PROBLEM DETAILS: Retype the entries in full.

============

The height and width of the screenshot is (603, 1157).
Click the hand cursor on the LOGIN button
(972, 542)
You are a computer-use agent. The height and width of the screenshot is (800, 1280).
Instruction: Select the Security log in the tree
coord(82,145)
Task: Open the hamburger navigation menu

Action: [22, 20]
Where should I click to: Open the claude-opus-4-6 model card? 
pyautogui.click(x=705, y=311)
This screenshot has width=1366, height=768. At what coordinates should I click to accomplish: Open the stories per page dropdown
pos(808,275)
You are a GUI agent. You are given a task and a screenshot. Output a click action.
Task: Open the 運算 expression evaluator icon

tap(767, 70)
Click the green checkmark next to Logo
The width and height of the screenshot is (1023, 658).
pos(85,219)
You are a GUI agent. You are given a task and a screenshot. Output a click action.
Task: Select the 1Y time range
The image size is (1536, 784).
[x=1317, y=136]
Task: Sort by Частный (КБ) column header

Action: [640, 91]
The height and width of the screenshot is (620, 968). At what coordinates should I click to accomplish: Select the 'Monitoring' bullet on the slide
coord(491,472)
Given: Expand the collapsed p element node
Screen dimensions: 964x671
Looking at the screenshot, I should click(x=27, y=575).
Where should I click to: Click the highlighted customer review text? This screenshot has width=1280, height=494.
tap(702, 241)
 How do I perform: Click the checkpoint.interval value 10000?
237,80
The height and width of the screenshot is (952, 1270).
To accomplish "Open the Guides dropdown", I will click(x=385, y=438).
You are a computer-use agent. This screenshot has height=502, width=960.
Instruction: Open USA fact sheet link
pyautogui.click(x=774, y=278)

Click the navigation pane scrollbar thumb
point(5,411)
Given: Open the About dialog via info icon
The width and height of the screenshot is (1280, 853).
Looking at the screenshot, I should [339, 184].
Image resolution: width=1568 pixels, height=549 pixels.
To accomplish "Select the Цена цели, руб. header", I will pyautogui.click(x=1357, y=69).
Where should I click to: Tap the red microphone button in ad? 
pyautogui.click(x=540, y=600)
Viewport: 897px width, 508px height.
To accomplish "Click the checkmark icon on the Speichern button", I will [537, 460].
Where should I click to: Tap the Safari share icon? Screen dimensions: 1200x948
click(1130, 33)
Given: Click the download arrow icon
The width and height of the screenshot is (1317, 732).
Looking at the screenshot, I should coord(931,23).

============

OUTPUT OF THE TASK:
The height and width of the screenshot is (603, 1157).
Click the hand cursor on the LOGIN button
(972, 542)
You are a computer-use agent. The height and width of the screenshot is (800, 1280).
Instruction: Select the Security log in the tree
coord(82,145)
Task: Open the hamburger navigation menu

Action: [22, 20]
Where should I click to: Open the claude-opus-4-6 model card? 
pyautogui.click(x=705, y=311)
This screenshot has width=1366, height=768. At what coordinates should I click to accomplish: Open the stories per page dropdown
pos(808,275)
You are a GUI agent. You are given a task and a screenshot. Output a click action.
Task: Open the 運算 expression evaluator icon

tap(767, 70)
Click the green checkmark next to Logo
The width and height of the screenshot is (1023, 658).
pos(85,219)
You are a GUI agent. You are given a task and a screenshot. Output a click action.
Task: Select the 1Y time range
The image size is (1536, 784).
[x=1317, y=136]
Task: Sort by Частный (КБ) column header

Action: [640, 91]
The height and width of the screenshot is (620, 968). At what coordinates should I click to accomplish: Select the 'Monitoring' bullet on the slide
coord(491,472)
Given: Expand the collapsed p element node
Screen dimensions: 964x671
Looking at the screenshot, I should click(x=27, y=575).
Where should I click to: Click the highlighted customer review text? This screenshot has width=1280, height=494.
tap(702, 241)
 How do I perform: Click the checkpoint.interval value 10000?
237,80
The height and width of the screenshot is (952, 1270).
To accomplish "Open the Guides dropdown", I will click(x=385, y=438).
You are a computer-use agent. This screenshot has height=502, width=960.
Instruction: Open USA fact sheet link
pyautogui.click(x=774, y=278)

Click the navigation pane scrollbar thumb
point(5,411)
Given: Open the About dialog via info icon
The width and height of the screenshot is (1280, 853).
Looking at the screenshot, I should [339, 184].
Image resolution: width=1568 pixels, height=549 pixels.
To accomplish "Select the Цена цели, руб. header", I will pyautogui.click(x=1357, y=69).
Where should I click to: Tap the red microphone button in ad? 
pyautogui.click(x=540, y=600)
Viewport: 897px width, 508px height.
To accomplish "Click the checkmark icon on the Speichern button", I will [537, 460].
Where should I click to: Tap the Safari share icon? Screen dimensions: 1200x948
click(1130, 33)
Given: Click the download arrow icon
The width and height of the screenshot is (1317, 732).
Looking at the screenshot, I should coord(931,23).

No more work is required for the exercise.